The effects of K. parviflora extract on the growth of rat prostates and seminal vesicles were studied. The results are shown in Figure 2. The mean prostate weight/body weight of the group, which received PG (control group) was 145.0 ± 30.7 mg/kg [Figure 2a]. The mean prostate weight/body weight of the group with BPH induced by TP injection was 1898.0 ± 325.2 mg/kg, which was significantly higher than that of the control group (P < 0.01). The mean prostate weight/body weight of the rats that received the K. parviflora extract (200 mg/kg) was 986.1 ± 124.6 mg/kg. Compared with the BPH group, K. parviflora showed a significant reduction in prostate weight (P < 0.05). The mean prostate weight/body weight of the finasteride-administered (2 mg/kg) rats was 742.3 ± 84.0 mg/kg, which was significantly lower than the BPH group (P < 0.01). The mean prostate weight/body weight of the non-castrated and treated rats was 397.0 ± 61.9 mg/kg [Figure 2a].

Figure 2

Suppression of testosterone propionate-induced hyperplasia of prostates (a) and seminal vesicles (b) in castrated rats by Kaempferia parviflora extract. Values represent mean ± SE of n = 6. Significantly different from control group at #P < 0.01. Significantly different from negative control group at **P < 0.01

The mean seminal vesicles weight/body weight of the group, which received PG (control group) was 78.7 ± 16.7 mg/kg [Figure 2b]. The mean seminal vesicles weight/body weight of the group with BPH induced by TP injection was 1099.1 ± 73.9 mg/kg, which was significantly higher than that of the control group (P < 0.01). The mean seminal vesicles weight/body weight of the rats that received K. parviflora extract (200 mg/kg) was 737.2 ± 85.4 mg/kg. Compared with the BPH group, K. parviflora showed a significant reduction in seminal vesicle weight (P < 0.05). The mean seminal vesicles weight/body weight of the finasteride (2 mg/kg)-administered rats was 415.2 ± 36.0 mg/kg, which was significantly lower than that of the BPH group (P < 0.01). The mean seminal vesicles weight/body weight of the non-castrated and treated rats was 477.7 ± 28.3 mg/kg [Figure 2b].

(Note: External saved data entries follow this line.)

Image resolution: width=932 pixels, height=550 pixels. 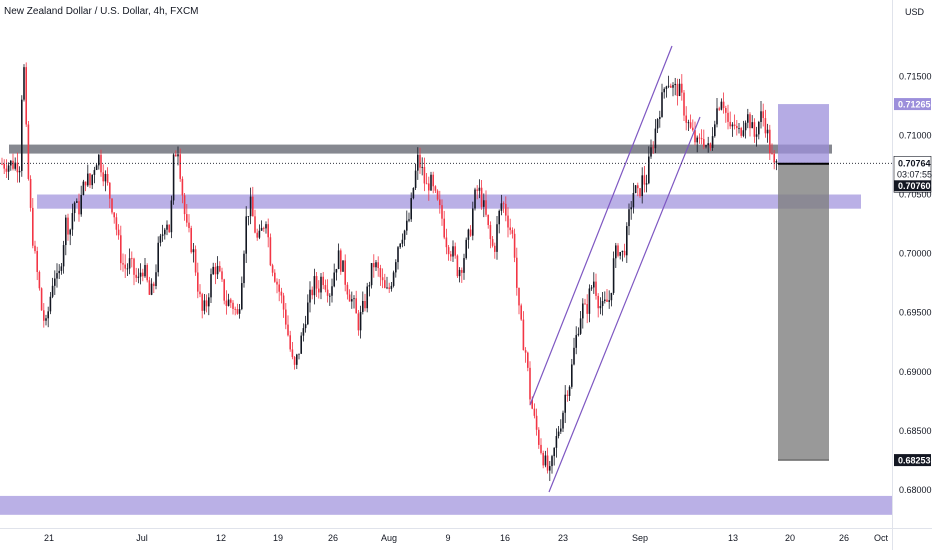 I want to click on price-tick-label: 0.71000, so click(x=916, y=135).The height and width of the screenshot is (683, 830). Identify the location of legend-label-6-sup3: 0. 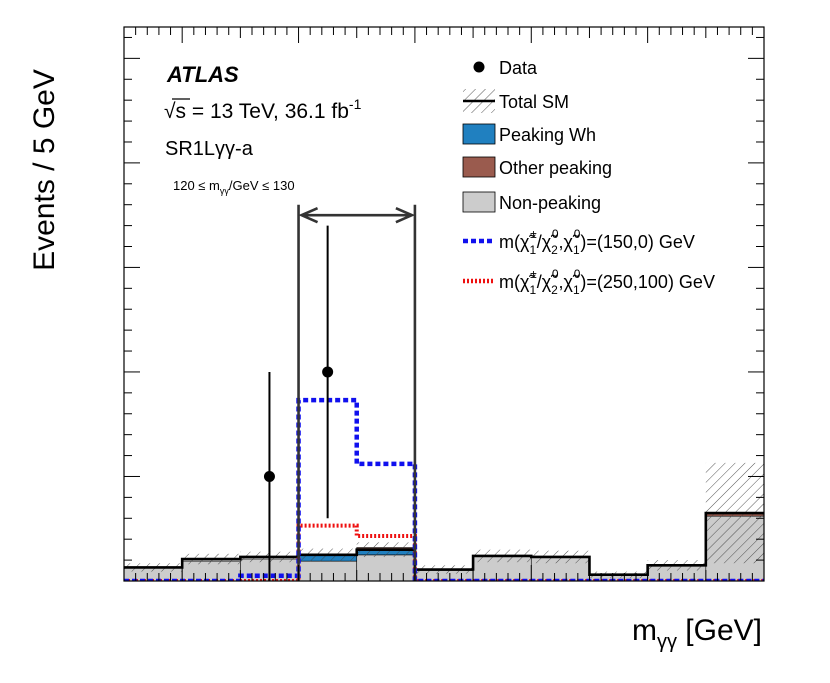
(578, 274). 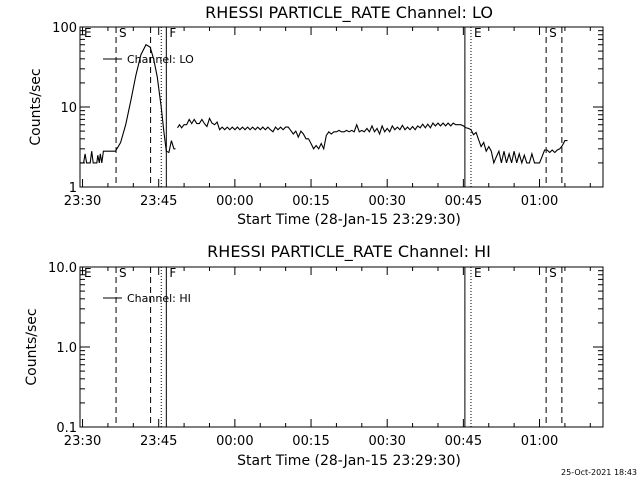 What do you see at coordinates (62, 268) in the screenshot?
I see `panel2-ytick-label: 10.0` at bounding box center [62, 268].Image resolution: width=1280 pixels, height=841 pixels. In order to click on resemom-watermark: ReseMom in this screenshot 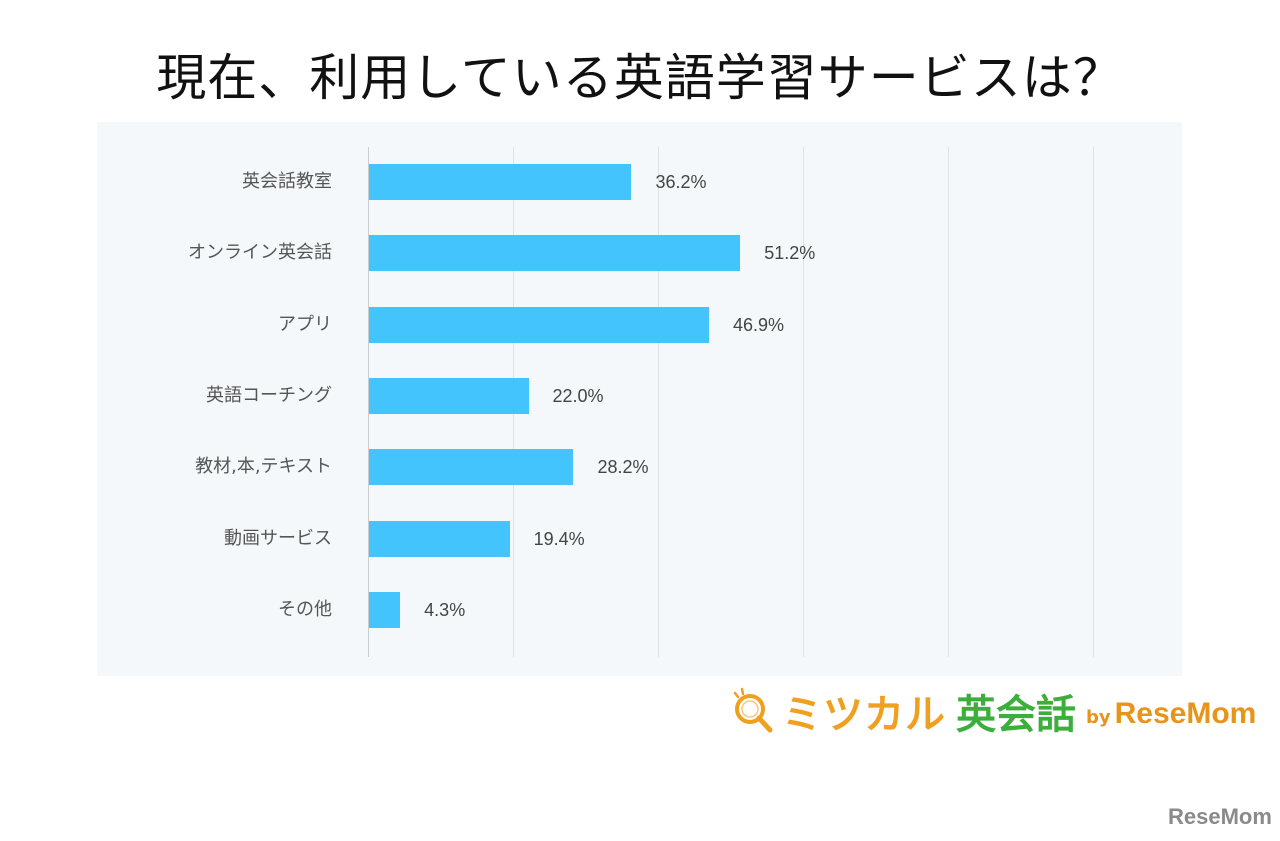, I will do `click(1220, 816)`. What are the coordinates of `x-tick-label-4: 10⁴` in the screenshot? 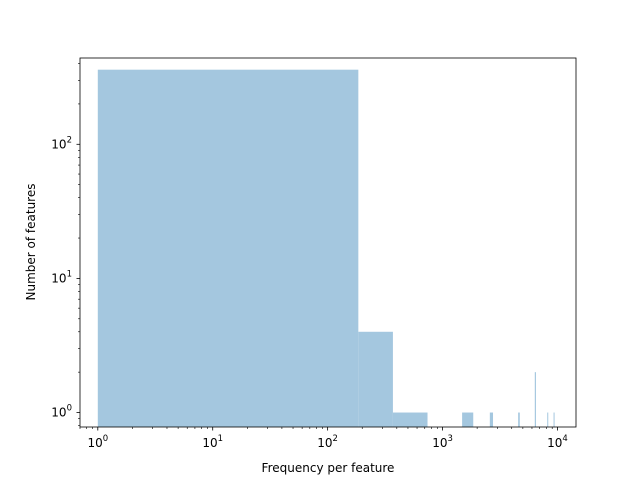 It's located at (558, 442).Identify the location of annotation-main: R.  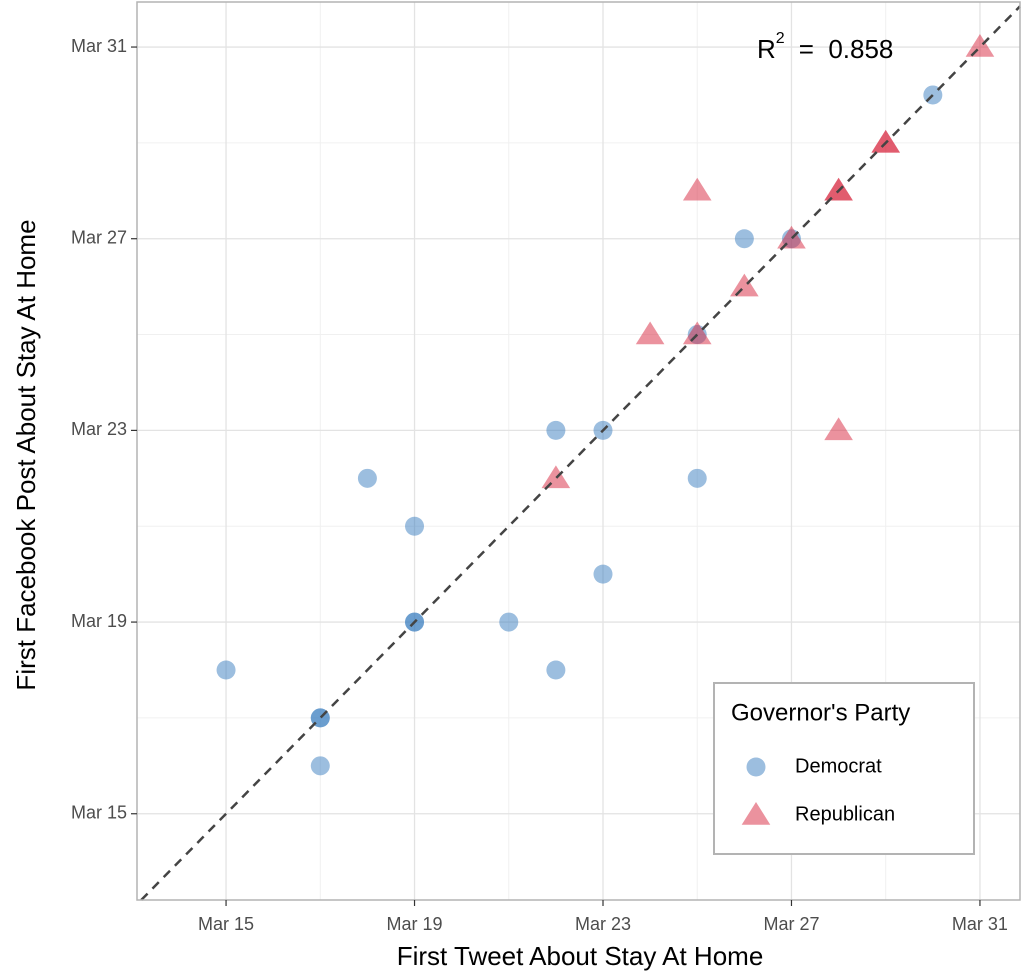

In the present study, K. parviflora extract treatment resulted in a significant decrease in the weights of prostates and seminal vesicles in TP injected-castrated rats. These effects can be attributed to the inhibitory activity against 5αR exhibited by K. parviflora extract as shown in this manuscript.

Search for effective plant resources for the improvement of BPH has been performed extensively. Among them, Serenoa repens[2930] Ganoderma lucidum,[31] Lepidium meyenii (Red Maca),[32] banana peel,[33] and Echinacea purpurea[34] showed significant improvements of BPH. The results obtained in this study could have successfully presented that K. parviflora is a novel entry from Zigiberaceae plant and K. parviflora would be a promising candidate. Further, studies on the mode of action of K. parviflora extract are now underway.